BACKGROUND
Harnessing health-related data posted on social media in real-time has the potential to offer insights into how the pandemic impacts the mental health and general well-being of individuals and populations over time.
OBJECTIVE
The aim of this study was to obtain information on symptoms and medical conditions self-reported by non-Twitter social media users during the coronavirus disease 2019 (COVID-19) pandemic, and to determine how discussion of these symptoms and medical conditions on social media changed over time.
METHODS
We used natural language processing (NLP) algorithms to identify symptom and medical condition topics being discussed on social media between June 14 and December 13, 2020. The sample social media posts were geotagged by NetBase, a third-party data provider. We calculated the positive predictive value and sensitivity to validate the classification of the posts. We also assessed the frequency of different health-related discussions on social media over time during the study period, and compared the changes in the frequency of each symptom/medical condition discussion to the fluctuation of U.S. daily new COVID-19 cases during the study period. Additionally, we compared the trends of the 5 most commonly mentioned symptoms and medical conditions from June 14 to August 31 (when the U.S. passed 6 million COVID-19 cases) to the trends observed from September 1 to December 13, 2020.
RESULTS
Within a total of 9,807,813 posts (nearly 70% were sourced from the U.S.), we identified discussion of 120 symptom topics and 1,542 medical condition topics.

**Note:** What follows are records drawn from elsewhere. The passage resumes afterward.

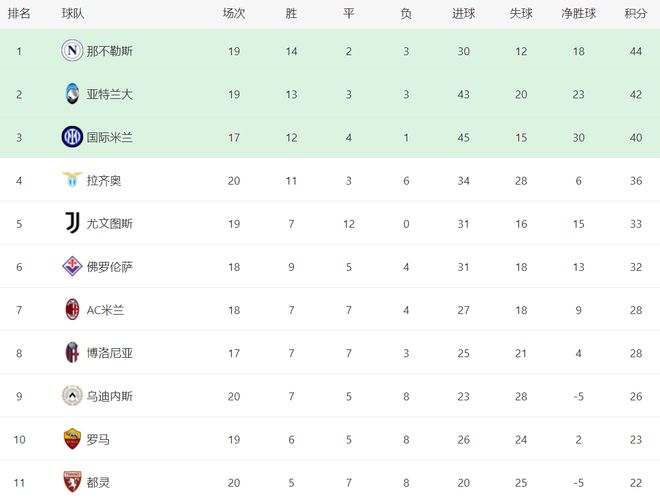
Task: Click the Napoli club crest icon
Action: coord(72,51)
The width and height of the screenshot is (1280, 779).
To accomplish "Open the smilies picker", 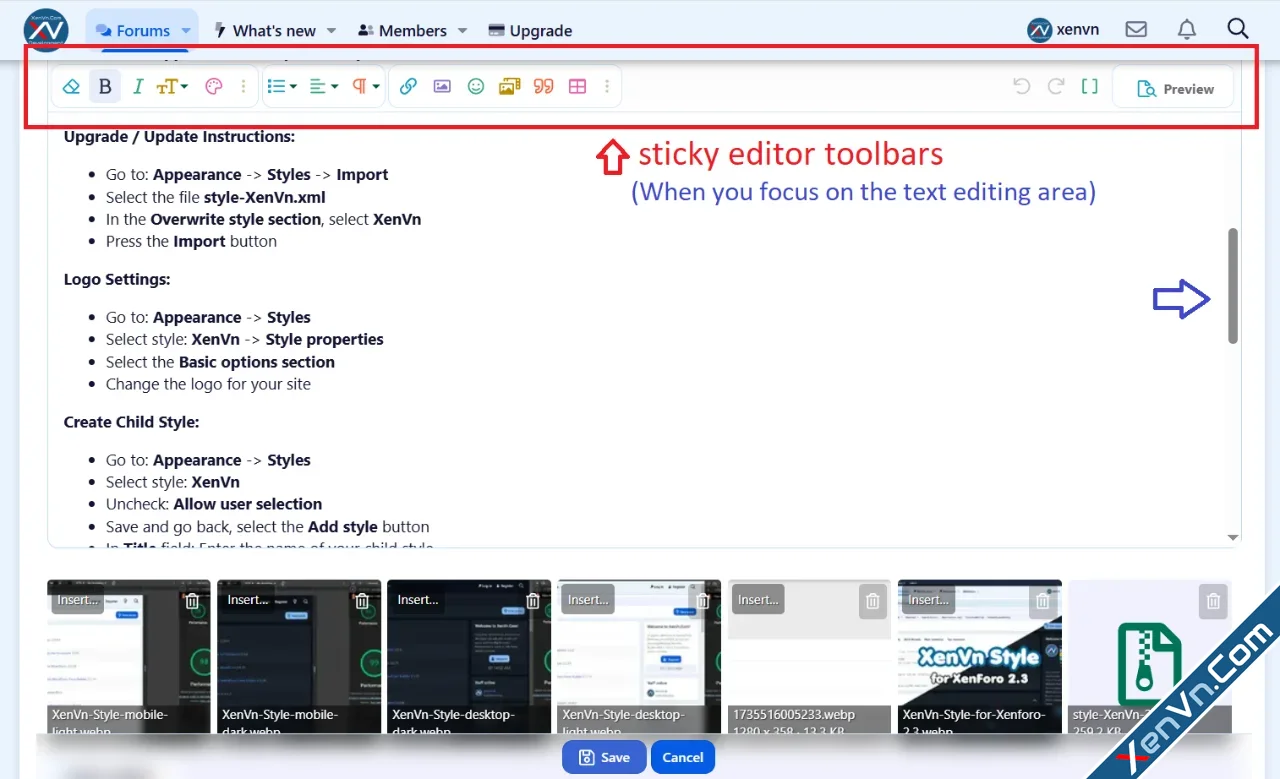I will [476, 86].
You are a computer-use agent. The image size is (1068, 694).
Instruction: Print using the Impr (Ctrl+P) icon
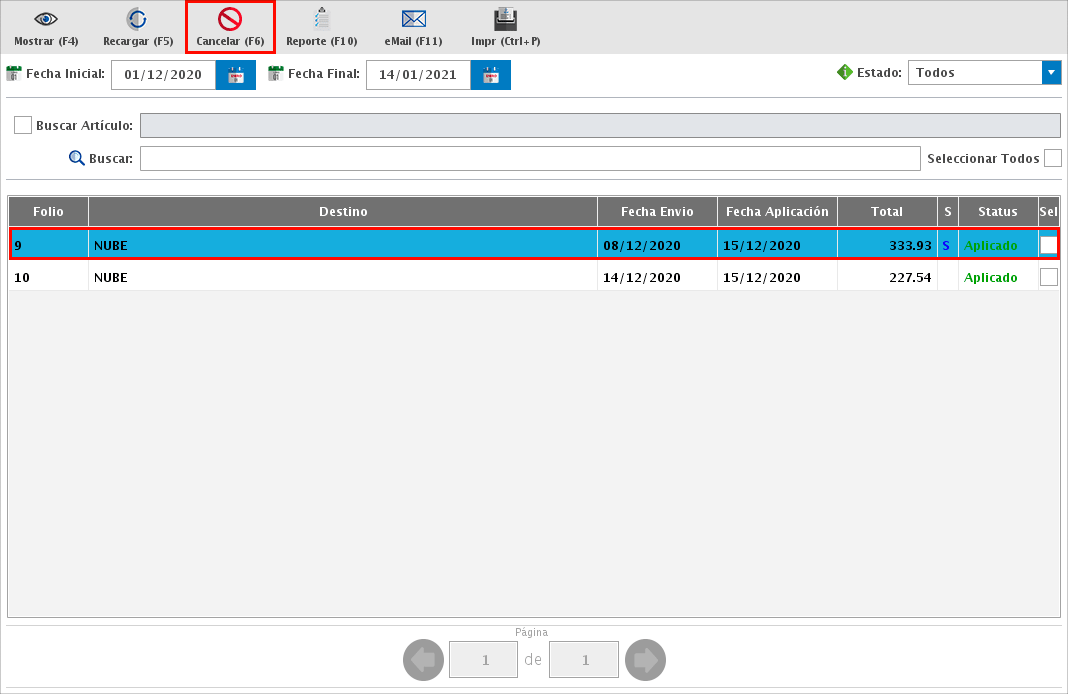tap(505, 20)
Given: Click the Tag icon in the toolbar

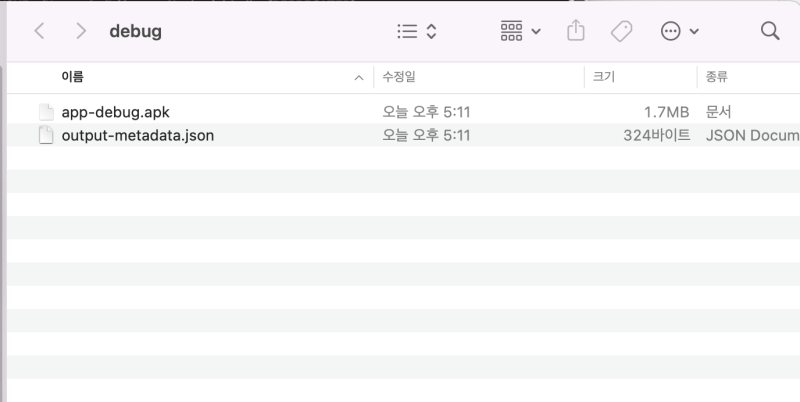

Our classification of the health-related posts had a positive predictive value of over 80% and an average classification rate of 92% sensitivity. The 5 most commonly mentioned symptoms on social media during the study period were: anxiety (in 201,303 posts or 12.2% of the total posts mentioning symptoms), generalized pain (189,673, 11.5%), weight loss (95,793, 5.8%), fatigue (91,252, 5.5%), and coughing (86,235, 5.2%). The 5 most discussed medical conditions were: COVID-19 (in 5,420,276 posts or 66.4% of the total posts mentioning medical conditions), unspecified infectious disease (469,356, 5.8%), influenza (270,166, 3.3%), unspecified disorders of the central nervous system (253,407, 3.1%), and depression (151,752, 1.9%). The changes in the frequency of 2 medical conditions, COVID-19 and unspecified infectious disease, were similar to the fluctuation of daily new confirmed cases of COVID-19 in the U.S.
CONCLUSIONS
COVID-19 and symptoms of anxiety were the two most commonly discussed health-related topics on social media from June 14 to December 13, 2020. Real-time monitoring of social media posts on symptoms and medical conditions may help assess the population's mental health status and enhance public health surveillance for infectious disease.